Das Besondere des jährlichen „Kehraus“-Konzertes des Staatstheaters Darmstadt zeigt sich bereits beim Einzug des Orchesters: die Damen erschienen nicht im üblichen Schwarz, sondern in farbenfrohen Roben, die sofort eine heitere Atmosphäre verbreiteten. Dann erklang unter der Leitung der jungen Anna Rakitina das filigrane, silbrig glänzende Vorspiel zum 1. Akt von Richard Wagners „Lohengrin“. Schon hier zeigten die Musiker ihre Intonationskünste, denn feiner konnte man dieses zarte Tongespinst kaum zelebrieren.
Dann erst erschien Konzertdirektor Wojnarowicz auf der Bühne und begann seine Moderation dieses Abschlusskonzertes. Mit launigen Worten wies er auf das Motto der nächsten Saison hin: „Abschied von den Helden“, und wandte dieses Motto gleich auf den „Helden“ Lohengrin an.

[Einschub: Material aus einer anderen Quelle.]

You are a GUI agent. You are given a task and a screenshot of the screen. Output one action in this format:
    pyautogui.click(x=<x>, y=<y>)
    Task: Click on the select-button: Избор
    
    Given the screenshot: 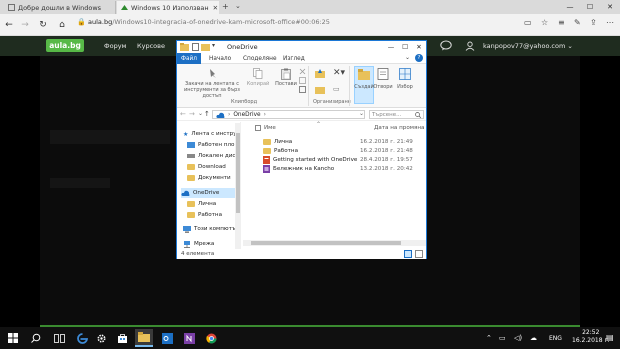 What is the action you would take?
    pyautogui.click(x=405, y=87)
    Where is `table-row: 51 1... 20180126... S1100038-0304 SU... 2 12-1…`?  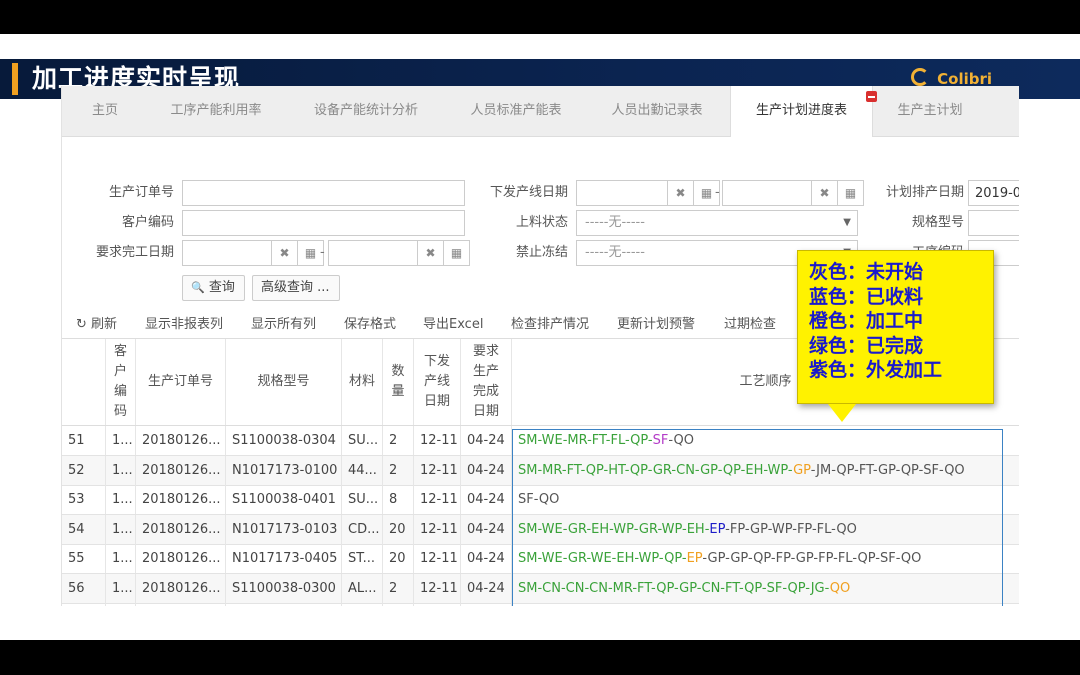
table-row: 51 1... 20180126... S1100038-0304 SU... 2 12-1… is located at coordinates (540, 441). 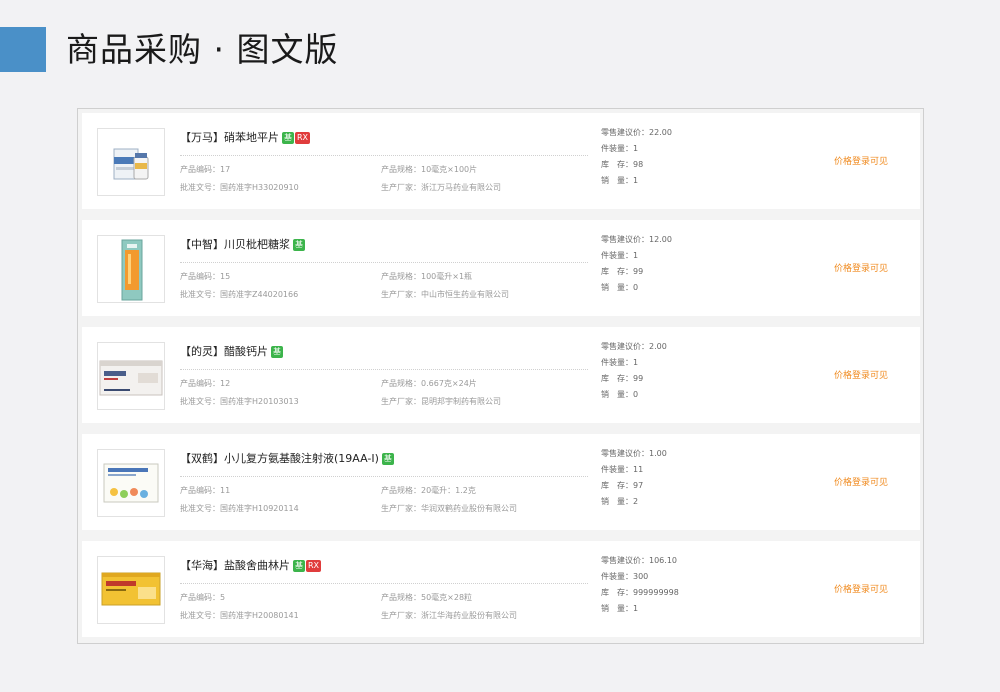 I want to click on retail-price: 零售建议价：106.10, so click(x=639, y=560).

Dessen Arie „Gott grüß´Euch, liebe Männer von Brabant“, gekonnt vorgetragen von Johannes Seokhoon Moon, gab dann auch einen Vorgeschmack auf die im nächsten Frühjahr auf dem Programm stehende Oper.
Danach begab sich das Orchester mit Schostakowitschs Operette „Moskau Tscherjomuschki“ erst auf eine wilde „Fahrt durch Moskau“ und dann weiter im„Galopp“ auf dem Rücken virtueller musikalischer Pferde. Diese trugen das Orchester unter verbaler Anleitung des Konzertdirektors bis nach China, wo bereits die Prinzessin Turandot in Gestalt der Sängerin Jana Baumeister auf die Musiker wartete, um Puccinis Arie „Tu che di gel sei cinta“ vorzutragen. Ein weiterer Ausblick auf die kommende Opernsaison.
Den Abschluss des ersten Teils bildete Beethovens Leonoren-Ouvertüre Nr. 3, deren berühmtes Trompetensignal aus dem „Off“ man als einen Verweis auf den Heldenstatus nicht nur Florestans, sondern vor allem Leonorens verstehen kann. Das Orchester kehrte bei diesem Werk tatsächlich alles aus sich heraus, was dort noch geschlummert haben mag, und glänzte durch Spielfreude, Dynamik und Präzision.
Nach der Pause ging es weiter mit dem zweiten Satz aus Rachmaninows zweiter Sinfonie, gefolgt von Donizettis „Lucia di Lammermoor“, aus der David Lee die Arie „Tu che a Dio spiegasti l´ali“ sang.
Den Abschluss bildete – Russland steht in der nächsten Saison offensichtlich hoch im Kurs – Igor Strawinskys Suite „Der Feuervogel“, den man in einem Zug mit seinem berühmten „Sacre du Printemps“ nennen kann, derart kompromisslos und – für die Entstehungszeit – innovativ kommt er rhythmisch, harmonisch und motivisch daher.
Das Publikum bedankte sich für diesen musikalischen Kehraus mit Vorschaucharakter durch kräftigen Beifall.